=== Work item ===
Search the lines of the records for the word "computer", and copy every line that has it.

Saved entries:
- - -

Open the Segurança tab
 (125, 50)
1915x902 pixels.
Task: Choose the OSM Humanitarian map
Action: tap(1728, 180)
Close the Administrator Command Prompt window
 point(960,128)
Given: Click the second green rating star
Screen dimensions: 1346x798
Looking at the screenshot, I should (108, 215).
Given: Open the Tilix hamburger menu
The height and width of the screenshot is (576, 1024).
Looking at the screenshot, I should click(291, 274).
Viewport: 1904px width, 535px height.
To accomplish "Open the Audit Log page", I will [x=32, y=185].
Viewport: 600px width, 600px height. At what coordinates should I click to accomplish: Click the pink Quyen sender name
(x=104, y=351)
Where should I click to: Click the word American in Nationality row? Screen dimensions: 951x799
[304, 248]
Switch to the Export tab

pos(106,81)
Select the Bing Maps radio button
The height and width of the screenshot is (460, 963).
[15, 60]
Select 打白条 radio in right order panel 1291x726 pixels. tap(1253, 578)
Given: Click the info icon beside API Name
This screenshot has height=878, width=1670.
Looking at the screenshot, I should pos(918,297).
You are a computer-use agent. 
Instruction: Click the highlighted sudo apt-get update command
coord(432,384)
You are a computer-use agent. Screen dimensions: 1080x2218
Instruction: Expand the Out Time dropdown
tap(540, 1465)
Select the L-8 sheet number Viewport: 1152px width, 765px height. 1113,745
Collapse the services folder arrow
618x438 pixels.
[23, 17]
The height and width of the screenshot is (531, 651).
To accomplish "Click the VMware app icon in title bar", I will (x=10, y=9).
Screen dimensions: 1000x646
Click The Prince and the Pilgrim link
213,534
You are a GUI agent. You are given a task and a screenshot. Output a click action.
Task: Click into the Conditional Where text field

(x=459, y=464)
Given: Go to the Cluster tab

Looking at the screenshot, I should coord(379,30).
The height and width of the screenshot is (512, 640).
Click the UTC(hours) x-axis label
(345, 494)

- - -

=== Answer to this exercise ===
You are a computer-use agent. 
You are a computer-use agent. Screen dimensions: 1080x2218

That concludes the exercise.